Tesseract-OCR

446 views
Skip to first unread message

Aharon Varady

unread,
Aug 26, 2011, 10:11:09 AM8/26/11
to Open Siddur Project
Transcription being such an important part of the Open Siddur Project -- and yet, also outside the scope of our project development -- I've been keen to use whatever automated OCR can help with transcription. Waiting for an OCR supporting Hebrew with its diacritics has been like waiting for Godot -- Kobi Zamir, the developer of HOCR (http://berlios.hocr.de ) has been frank with me that his software, though promising, has a pretty severe memory leak and perennially needs 6 months of full time development. All is not lost, though. Other OCR software is serviceable for transcribing Hebrew. I found ABBYY Finereader an imperfect but invaluable closed-source solution when working earlier this year on transcribing the Rashi script in Pri Etz Hadar. Obviously, an open source solution would be best so I've kept my eye on Tesseract, the open source project used and advanced by Google Books. I recently revisited Tesseract after looking for an OCR to scan Fanny Neuda's Stunden Der Andacht. (ABBYY's Finereader XIX, the first OCR to read Fraktur (Gothic German) scripts, which besides being closed-source, expensive, and trial-limited, is being discontinued this year.) I was pleased to find a great deal of work on Tesseract including folk in Israel who have been busy training tesseract to recognize Hebrew, and sharing their training files.

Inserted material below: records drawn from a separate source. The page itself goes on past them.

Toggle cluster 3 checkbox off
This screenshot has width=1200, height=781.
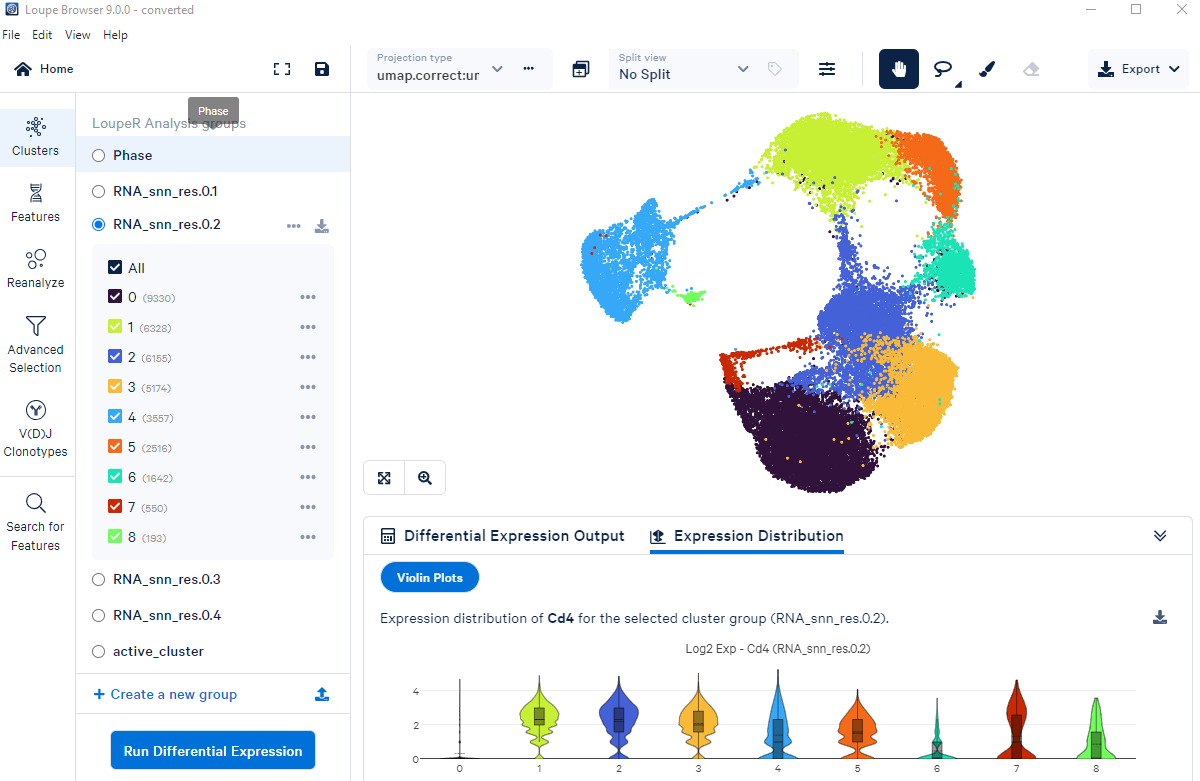pyautogui.click(x=115, y=387)
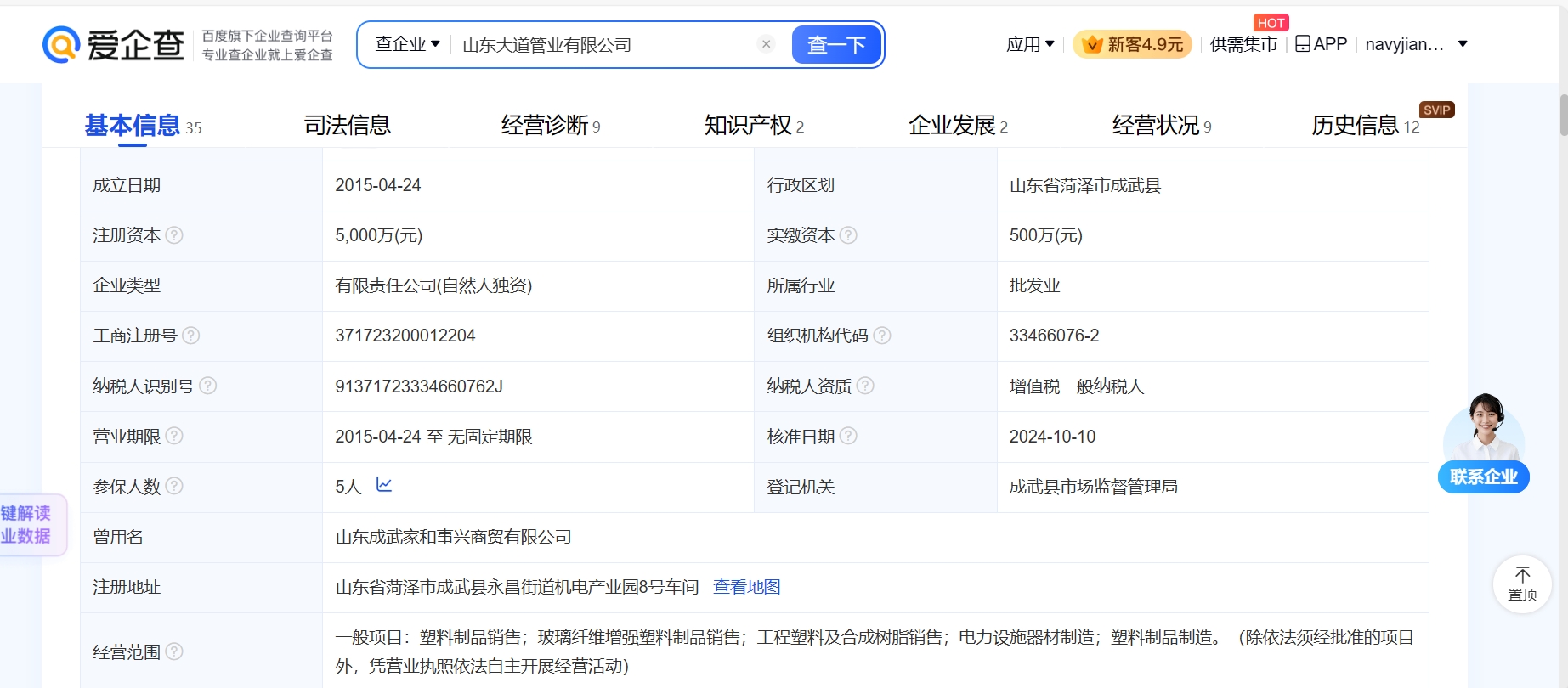The image size is (1568, 688).
Task: Expand the 应用 dropdown menu
Action: pyautogui.click(x=1030, y=44)
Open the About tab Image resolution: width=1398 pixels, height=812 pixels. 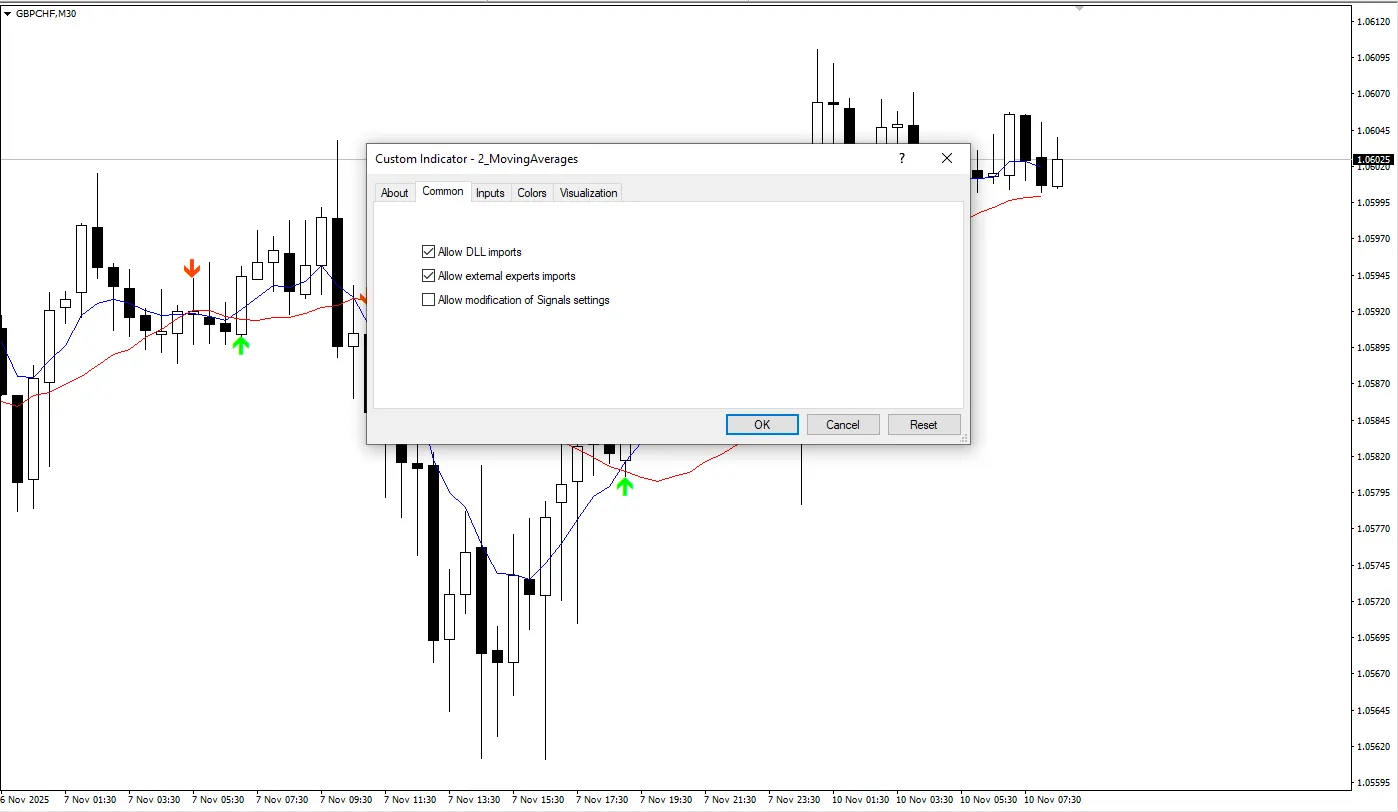point(394,193)
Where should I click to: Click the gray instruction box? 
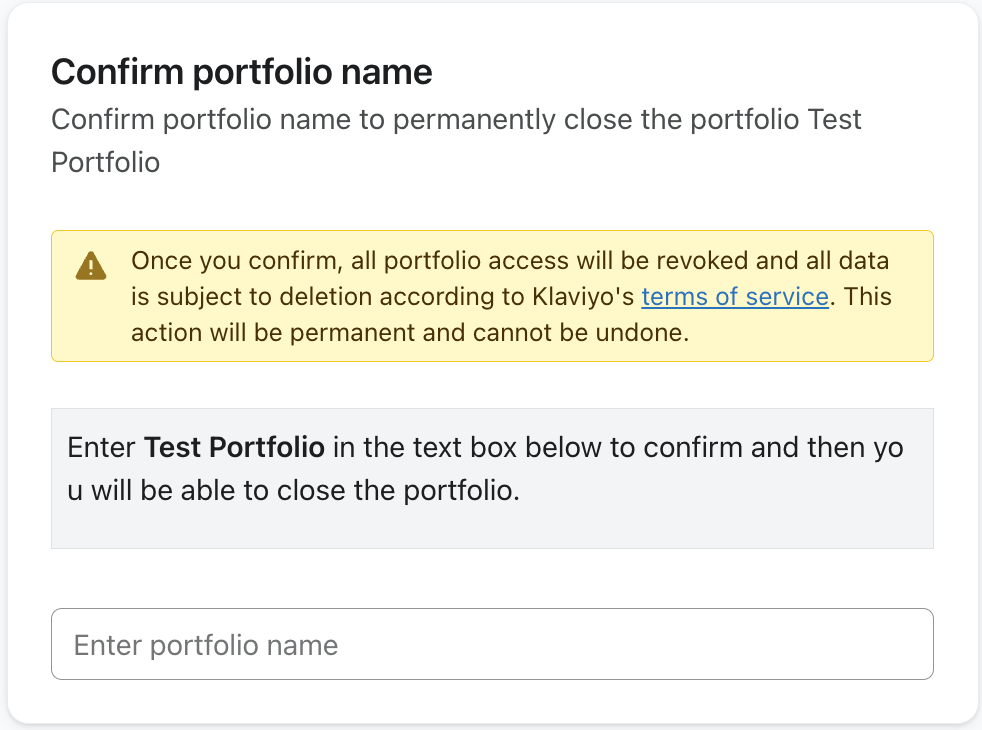[x=491, y=478]
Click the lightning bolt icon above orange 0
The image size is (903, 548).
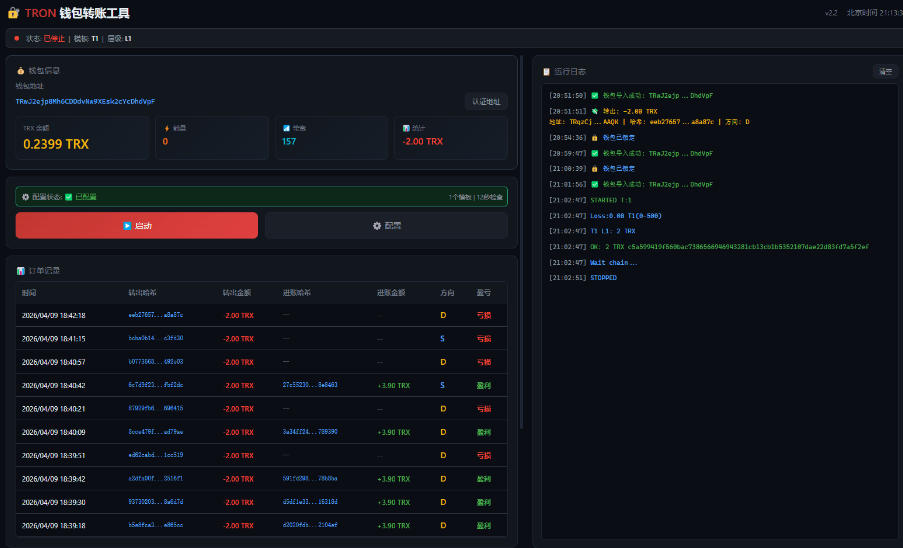167,128
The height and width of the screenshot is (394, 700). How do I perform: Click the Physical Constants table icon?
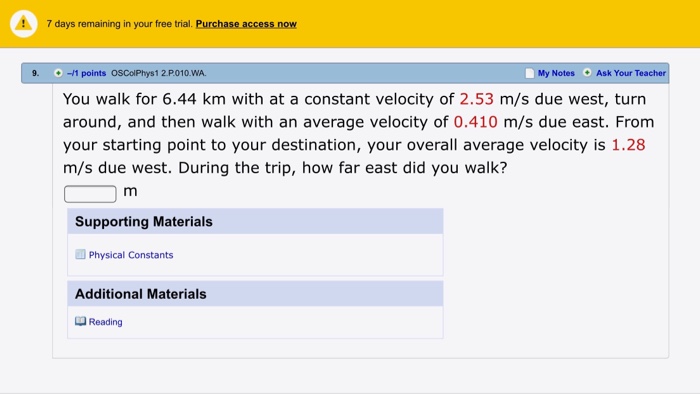[80, 254]
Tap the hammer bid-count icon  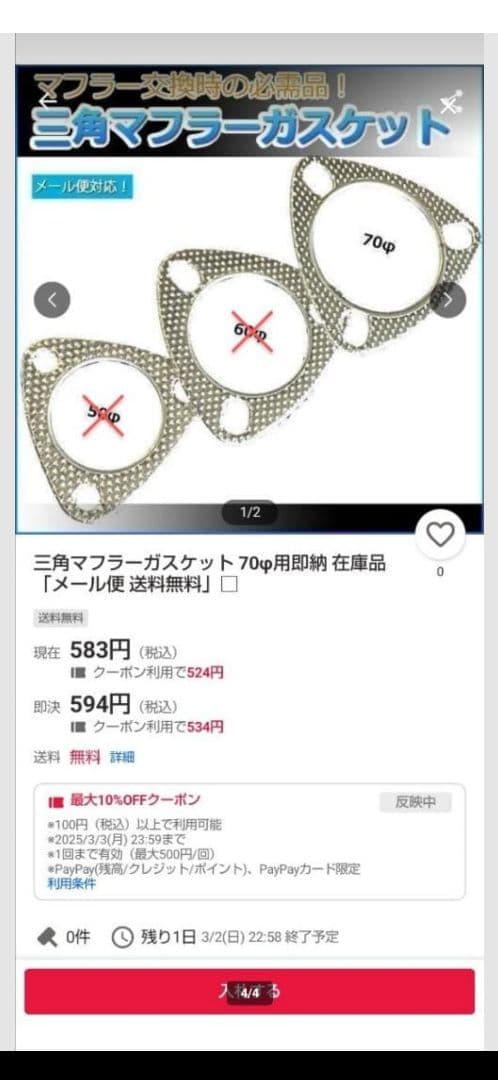coord(47,937)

Tesseract requires (for me at least) a GUI. I've played with most if not all of the tesseract GUI's for windows and for the most part they were all fairly unusable. But I did find one that worked well and so I want to let you all know. It's VietOCR - a GUI written for a project looking to transcribe Vietnamese texts. One of the best features of VietOCR is a menu option to download and select from a growing number of language files which are sometimes hard to find via google and the official tesseract website.

I've used Tesseract via VietOCR and found its read of Fraktur to be better than 95%. I'm hoping that others will test this solution with Hebrew and perhaps even figuring out how to train Tesseract to read Hebrew with niqqud. Documentation is available and a discussion list with folks all over the world working on their own languages is buzzing.

Aharon


To get VietOCR working with PDFs I needed to install another projects application, GPL Ghostscript, and copy gsdll32.dll to the VietOCR directory.

http://sourceforge.net/projects/vietocr/
http://sourceforge.net/projects/ghostscript/files/GPL%20Ghostscript/

Efraim Feinstein

unread,
Aug 26, 2011, 10:55:26 AM8/26/11
to opensid...@googlegroups.com
Hi,

In other OCR news, Google Books has been doing an incredible job of
OCR-ing (unvoweled) Hebrew... but AFAICT they don't tell us how they do
it. There is an OCR option in the upload interface using the same
technology as Google Books, but alas, it does not include Hebrew as one
of the available languages.

On the bright side, I do not see any problem *correcting* and posting
the text from a Google-OCR-ed public domain book. Given that the OCR
itself is a mechanical process and once the text is the same as the
public domain text, it's public domain anyway.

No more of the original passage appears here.